On Monday, 28 April 2014 at 18:18:25 UTC, Ola Fosheim Grøstad wrote:
On Monday, 28 April 2014 at 18:07:45 UTC, John Colvin wrote:
What features does python, as a language (syntactical preferences aside), actually have to recommend it over D (assuming drepl* or similar became full-featured)?

Libraries.
not part of the language (unless you count the standard library. I don't see anything particularly special about python's standard library).

For closures for arrays and dicts.
I don't understand

Tuples.
std.meta is on it's way, possibly with some small language improvements. It's surprising how much python-style tuple code you can do in D already, but the syntax is a little lacking. (e.g. `int a, b, c; std.typetuple.TypeTuple!(a, c, b) = std.typecons.tuple(2, 3, 7).expand;`)

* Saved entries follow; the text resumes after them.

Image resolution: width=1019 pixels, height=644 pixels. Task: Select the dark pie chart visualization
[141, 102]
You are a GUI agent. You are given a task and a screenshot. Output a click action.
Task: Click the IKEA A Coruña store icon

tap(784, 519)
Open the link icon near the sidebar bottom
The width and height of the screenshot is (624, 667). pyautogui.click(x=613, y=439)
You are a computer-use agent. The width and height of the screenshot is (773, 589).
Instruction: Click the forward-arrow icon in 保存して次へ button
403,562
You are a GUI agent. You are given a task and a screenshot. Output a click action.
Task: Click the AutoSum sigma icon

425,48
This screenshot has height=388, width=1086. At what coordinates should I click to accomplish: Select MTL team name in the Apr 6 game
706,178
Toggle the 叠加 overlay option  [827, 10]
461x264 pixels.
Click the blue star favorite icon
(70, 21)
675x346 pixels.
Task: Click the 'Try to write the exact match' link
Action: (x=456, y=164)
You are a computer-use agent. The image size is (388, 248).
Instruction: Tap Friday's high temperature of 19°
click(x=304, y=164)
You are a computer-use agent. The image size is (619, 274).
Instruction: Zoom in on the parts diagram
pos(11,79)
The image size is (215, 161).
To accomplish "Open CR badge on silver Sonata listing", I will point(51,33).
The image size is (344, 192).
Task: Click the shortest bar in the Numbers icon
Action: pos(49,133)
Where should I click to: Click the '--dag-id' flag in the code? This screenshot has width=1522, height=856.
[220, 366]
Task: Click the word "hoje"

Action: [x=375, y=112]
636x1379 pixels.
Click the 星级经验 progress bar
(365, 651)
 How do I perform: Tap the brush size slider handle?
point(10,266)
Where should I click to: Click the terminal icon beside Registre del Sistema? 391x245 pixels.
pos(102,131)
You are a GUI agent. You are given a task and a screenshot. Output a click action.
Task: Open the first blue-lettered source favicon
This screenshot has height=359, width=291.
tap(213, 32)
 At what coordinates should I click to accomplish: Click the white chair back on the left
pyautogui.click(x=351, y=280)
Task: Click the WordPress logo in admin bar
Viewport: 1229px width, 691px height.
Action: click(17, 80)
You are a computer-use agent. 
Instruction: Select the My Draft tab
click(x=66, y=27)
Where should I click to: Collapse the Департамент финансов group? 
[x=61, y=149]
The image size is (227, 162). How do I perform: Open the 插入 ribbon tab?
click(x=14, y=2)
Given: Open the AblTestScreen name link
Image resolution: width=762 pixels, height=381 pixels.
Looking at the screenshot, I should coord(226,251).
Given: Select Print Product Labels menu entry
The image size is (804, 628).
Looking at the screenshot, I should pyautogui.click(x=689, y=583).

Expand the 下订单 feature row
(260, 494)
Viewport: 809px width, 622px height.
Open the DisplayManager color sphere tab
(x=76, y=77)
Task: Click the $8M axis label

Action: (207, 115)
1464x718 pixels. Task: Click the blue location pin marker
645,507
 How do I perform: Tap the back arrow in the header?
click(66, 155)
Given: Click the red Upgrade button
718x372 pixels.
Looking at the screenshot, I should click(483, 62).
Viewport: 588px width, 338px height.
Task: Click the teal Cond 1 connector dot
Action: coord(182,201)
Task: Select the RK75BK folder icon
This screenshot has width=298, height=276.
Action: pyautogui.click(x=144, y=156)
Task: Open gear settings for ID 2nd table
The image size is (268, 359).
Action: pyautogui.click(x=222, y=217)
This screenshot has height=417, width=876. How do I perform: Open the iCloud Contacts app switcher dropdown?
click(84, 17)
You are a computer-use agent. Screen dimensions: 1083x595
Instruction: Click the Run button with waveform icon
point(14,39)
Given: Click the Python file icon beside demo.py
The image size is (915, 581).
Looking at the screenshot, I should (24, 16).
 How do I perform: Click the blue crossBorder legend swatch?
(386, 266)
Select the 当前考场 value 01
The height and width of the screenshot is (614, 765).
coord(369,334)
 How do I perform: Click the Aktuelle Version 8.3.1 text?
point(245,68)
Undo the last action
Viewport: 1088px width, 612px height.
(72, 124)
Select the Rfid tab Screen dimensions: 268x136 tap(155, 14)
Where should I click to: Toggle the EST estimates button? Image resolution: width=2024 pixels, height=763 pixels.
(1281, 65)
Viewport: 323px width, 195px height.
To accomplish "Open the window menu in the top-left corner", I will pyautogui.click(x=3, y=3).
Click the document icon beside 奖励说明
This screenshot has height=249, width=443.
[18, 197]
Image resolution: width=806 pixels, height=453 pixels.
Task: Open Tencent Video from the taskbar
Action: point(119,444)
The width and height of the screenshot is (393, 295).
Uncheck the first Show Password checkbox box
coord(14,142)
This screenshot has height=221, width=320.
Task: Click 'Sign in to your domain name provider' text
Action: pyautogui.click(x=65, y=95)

Heavy duty reflection and runtime dynamics.
Agreed. However, a lot of this is obviated by the compile-time abilities of D. Perhaps I'm just not that imaginative with my runtime introspections.

(Runtime extensible classes.)
I don't imagine this being difficult to do as a library type with opDispatch. This would be an interesting little project.

(Runtime integration of python and templates.)
I presume you mean web templates? This is a strong point in favour of an interpreted language, although the compile-time approach in vibe.d is powerful. As long as the code doesn't change too often, you can always recompile it and load as a shared library (I believe this is being looked at by vibe.d developers).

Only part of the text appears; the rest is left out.